New York’s Jews, religious and secular: Some unwelcome questions

The most popular synagogues in Manhattan are those that bestride the bounds of denominational identity with verve, creativity, or brazenness – or out of sheer necessity, because they have no other choice. Congregation Beth Simchat Torah, the “gay shul,” is liturgically too traditional for the Reform movement, and too homosexual for the Conservatives. B’nai Jeshurun, which packs hundreds of single young worshippers on Friday nights into the sanctuary it shares with a church on the Upper West Side, is definitely not Orthodox (look your best for the attractive davener next to you), and, since it uses musical instruments at the Shabbat service, can’t be Conservative either.

Then there are the grass-roots mini-minyanim which have sprung up so that like-minded young people can find friendly faces to daven among. Perhaps the oldest of such minyanim, Kehilat Orach Eliezer (KOE), is an Orthodox prayer group meeting on Saturday mornings and holidays, which seems to tremble chronically on the edge of schism and ideological transformation, too liberal for other established Orthodox synagogues and too conservative for the other smaller groups that have sprung up. For example, Kehilat Hadar, a minyan of some hundred attendees, coming together regularly in temporary quarters, is marked by liturgical conservatism and a love of singing. Darchei Noam is a minyan that calls itself Orthodox, and indeed there is separate seating at its services – but its extensive women’s participation would be out of place at most Orthodox synagogues. Kol Zimrah, a minyan that takes its inspiration from the Reconstructionist and Chavurah movements, is another newcomer to this scene, not to mention a couple of other such groups in Park Slope, Brooklyn.

Why do so many twenty- and thirty-somethings find a need to daven outside the strictures of organized, denominationally centered synagogue life? What does this say about Jewish life in New York, both among religious Jews and among those still hardy and independent-minded enough to identify themselves as secular?

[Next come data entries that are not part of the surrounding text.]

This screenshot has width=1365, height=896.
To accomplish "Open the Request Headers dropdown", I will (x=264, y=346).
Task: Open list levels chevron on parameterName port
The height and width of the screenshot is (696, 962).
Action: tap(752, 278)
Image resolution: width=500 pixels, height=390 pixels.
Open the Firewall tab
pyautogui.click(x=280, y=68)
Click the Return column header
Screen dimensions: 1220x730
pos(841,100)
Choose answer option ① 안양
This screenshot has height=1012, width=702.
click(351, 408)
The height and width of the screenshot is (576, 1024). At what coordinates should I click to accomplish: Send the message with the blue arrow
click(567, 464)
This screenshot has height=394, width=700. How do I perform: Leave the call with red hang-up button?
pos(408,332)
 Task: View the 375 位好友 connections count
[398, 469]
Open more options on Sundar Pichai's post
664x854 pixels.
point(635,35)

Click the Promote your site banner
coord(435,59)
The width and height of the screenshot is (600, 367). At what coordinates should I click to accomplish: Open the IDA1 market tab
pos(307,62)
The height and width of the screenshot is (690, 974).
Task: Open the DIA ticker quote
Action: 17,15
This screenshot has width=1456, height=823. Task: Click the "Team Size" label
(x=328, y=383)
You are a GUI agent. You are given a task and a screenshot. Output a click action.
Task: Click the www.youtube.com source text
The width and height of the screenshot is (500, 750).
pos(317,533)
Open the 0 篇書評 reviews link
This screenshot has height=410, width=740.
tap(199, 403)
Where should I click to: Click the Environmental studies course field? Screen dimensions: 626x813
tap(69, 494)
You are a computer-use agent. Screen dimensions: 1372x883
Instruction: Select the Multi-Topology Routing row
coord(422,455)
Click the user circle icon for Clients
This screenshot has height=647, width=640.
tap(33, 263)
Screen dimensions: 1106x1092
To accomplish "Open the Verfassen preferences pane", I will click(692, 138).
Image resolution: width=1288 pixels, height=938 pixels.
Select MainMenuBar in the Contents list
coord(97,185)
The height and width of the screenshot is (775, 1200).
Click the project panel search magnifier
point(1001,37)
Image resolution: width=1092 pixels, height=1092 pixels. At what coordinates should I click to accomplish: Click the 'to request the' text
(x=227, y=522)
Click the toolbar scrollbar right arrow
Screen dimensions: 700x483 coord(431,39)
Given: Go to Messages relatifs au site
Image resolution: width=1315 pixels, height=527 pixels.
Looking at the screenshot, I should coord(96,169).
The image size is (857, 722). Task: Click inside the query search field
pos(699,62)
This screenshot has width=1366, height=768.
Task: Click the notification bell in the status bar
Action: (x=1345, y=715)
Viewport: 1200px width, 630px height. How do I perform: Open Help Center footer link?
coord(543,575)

There are two reasons for the mini-minyans, one prosaic and one philosophical. The first is demographic homogeneity. Many of these new prayer groups are frequented by twenty- and thirtysomethings who prefer to socialize – and to pray, sing, and enjoy a kiddush – with those of similar age and marital status. Anyone over the age of thirty-five who attends such a “demo-homo” minyan will often feel out of place, not because the daveners themselves are unfriendly, but because they are not in the in-group. But what will happen to those currently active in such mini-minyanim in five or ten years, when they are either older and married, or, worse still in the Upper West Side taxonomy, older and unmarried? Will they still feel comfortable presiding over a second-generation, newly arrived crop of fresh-faced, Conservadox Ivy League graduates?

But there is a more charitable explanation for this phenomenon. Committed, intelligent young New Yorkers are more and more coming to find that the institutional orientation of American Judaism does not overlap with their own interests and commitments. Luckily for them, New York is preserving its reputation as a sort of laboratory, where beakers of young Jews, bubbling away in dark, hip corners, produce innovative substance that can be exported to the rest of the country.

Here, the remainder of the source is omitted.